Granted, life being autistic isn’t always easy. While there are good things, there are things that make life just as difficult for us. It doesn’t mean that we always have to find all that is wrong with us. Sometimes, we need to make the best of what we have. This approach helps us to be as positive as we can be with the life that we are handed.
I will be the first to tell you. My life in the near past few years hasn’t always been the easiest to digest. On top of that, I have had many changes happen in the way that things happen in my life. I have overcome my own personal struggles. Still, at times, I feel that life has misled me. This occasionally makes me feel down and out about myself. I have had to learn that gets me nowhere. I need to move on by having a positive mindset.
There can be countless finger pointing as to why things are the way they are. But that would only make things worse. Things did not happen in the lives of my own family by the ways that they wanted to. They are just the hand that they are dealt to us. We learn how to manage them as well as we can, even though that can be difficult sometimes. It can make me feel as though my life has been different. I feel I have been robbed of so much. I underwent this life to support my family. They were in their time of need.
Autistic people can often be self-centered. At the same time, we show empathy in our own ways. It can be a delicate dance that often seems unfair to me. But I keep pushing through making the best of what I can because I know that is best. I do have my moments from time to time. There are times when things show their worst. Still, knowing that seeing some light even in the worst days makes things so much better for me.

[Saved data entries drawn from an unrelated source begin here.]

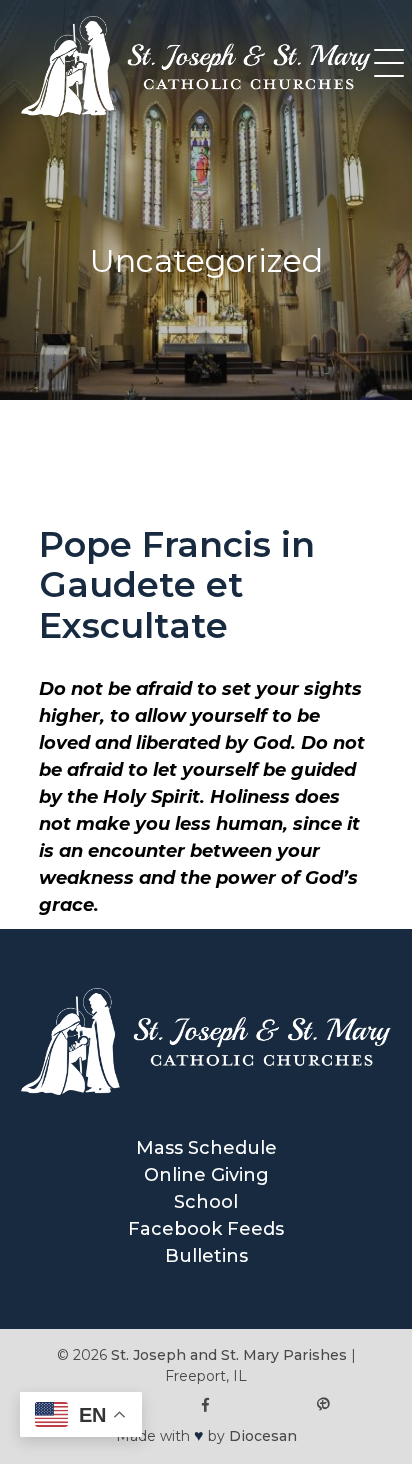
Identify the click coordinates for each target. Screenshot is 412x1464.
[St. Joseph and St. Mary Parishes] (196, 111)
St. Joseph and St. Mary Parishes (229, 1355)
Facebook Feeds (206, 1229)
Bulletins (206, 1256)
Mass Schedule (206, 1148)
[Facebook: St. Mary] (206, 1405)
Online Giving (206, 1175)
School (206, 1202)
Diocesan (263, 1436)
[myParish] (322, 1405)
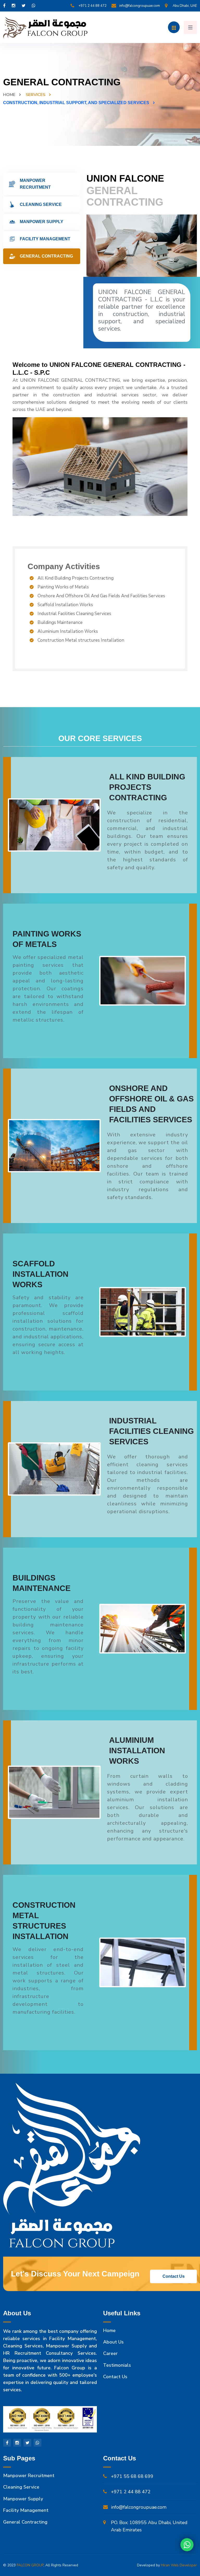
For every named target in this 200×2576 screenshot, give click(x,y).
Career (110, 2353)
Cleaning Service (41, 204)
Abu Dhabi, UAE (185, 5)
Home (9, 95)
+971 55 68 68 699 (132, 2476)
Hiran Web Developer (179, 2565)
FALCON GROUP (30, 2565)
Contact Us (115, 2377)
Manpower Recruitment (35, 183)
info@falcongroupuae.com (139, 5)
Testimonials (117, 2365)
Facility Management (45, 239)
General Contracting (46, 256)
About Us (113, 2342)
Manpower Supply (41, 221)
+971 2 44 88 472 (92, 5)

I know that dwelling on how bad that life is does not help things for me or those around me. As hard as it is sometimes, I must see that things can be better. I need to believe that there is always something to live for. This belief will bring joy to my mind. It takes letting go of the things that I can’t be changed and learning to live with them. Indeed, not everything has been easy for me or those I love in the past few years. Still, adding on my own wallows does not help others who are struggling in their own ways. I had to learn to let go of my own self-pity. I needed to start seeing the positive in the situations that I have had to endure.
Granted, life is never easy and can change in an instant. It has been hard for me at times to adjust. But adding my own misery on top of what is already happening makes things worse. It creates more challenges for me. Others do not need the strife added to their lives.